* _READING PASSAGE_:

Mortgage Blog

A Look Into the Markets -- mortgage rates
February 7th, 2021 7:24 AM

1)All Good Things Come to an End

Interest rates hit historically low levels last year due to the pandemic outbreak and the worst quarterly decline in economic growth ever. Those rates have helped millions of homeowners refinance and save significant money on interest expense. On the purchase side, along with several other tailwinds, low rates have fueled a bonanza in housing.

Fortunately, we are closer to getting past the pandemic as vaccines are now seeing widespread distribution. This, along with enormous stimulus measures, pent-up consumer demand, and easy monetary policy, tells us the good times of ultra-low rates may have come to an end.

2)The Bonds Yield Curve Is Talking

Economists look at things like the yield curve in the bond market to predict oncoming recessions or periods of economic expansion. At the moment, the difference or "gap" between the 2-year note yield and 10-year yield is at the widest level in over three years. This means the bond market is telling us we are about to see an era of economic expansion. Yes, better times ahead. Bonds and rates don't like good news and better times, and it's why we have seen an uptick in rates since the beginning of the year.

* _STORED DATA_:
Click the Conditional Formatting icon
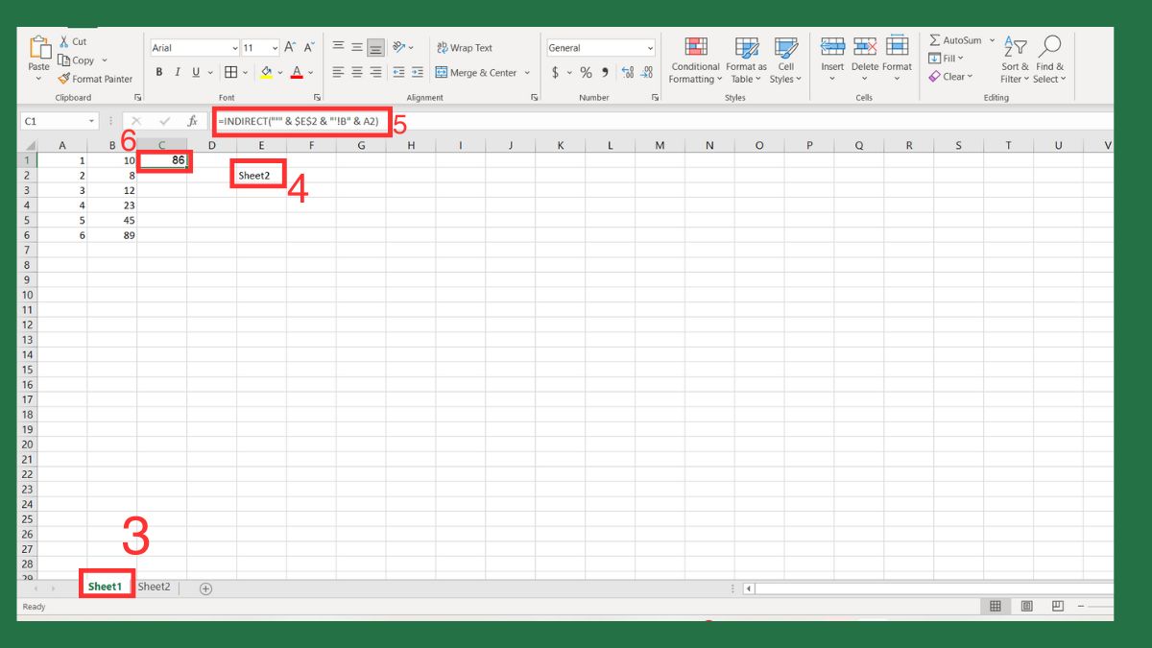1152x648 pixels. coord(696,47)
* * *
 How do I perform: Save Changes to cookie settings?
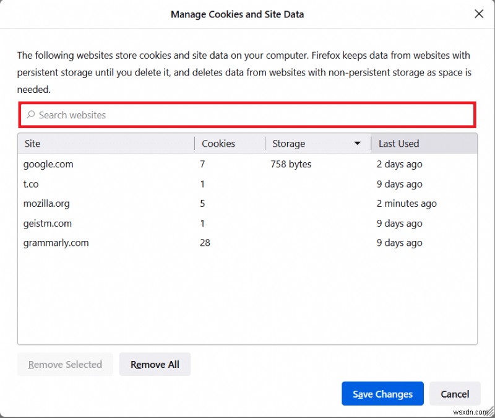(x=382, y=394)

* _EXPLORE THE MATERIAL_:
a: From the mortgage rates post, reproduce the stretch from "Fortunately, we are" through "come to an end." word for word.
b: In the mortgage rates post, list everything that follows the words "along with" in the sentence that begins "This, along with".

* _TASK-BY-TASK OUTPUTS_:
a:
Fortunately, we are closer to getting past the pandemic as vaccines are now seeing widespread distribution. This, along with enormous stimulus measures, pent-up consumer demand, and easy monetary policy, tells us the good times of ultra-low rates may have come to an end.

b:
- enormous stimulus measures
- pent-up consumer demand
- easy monetary policy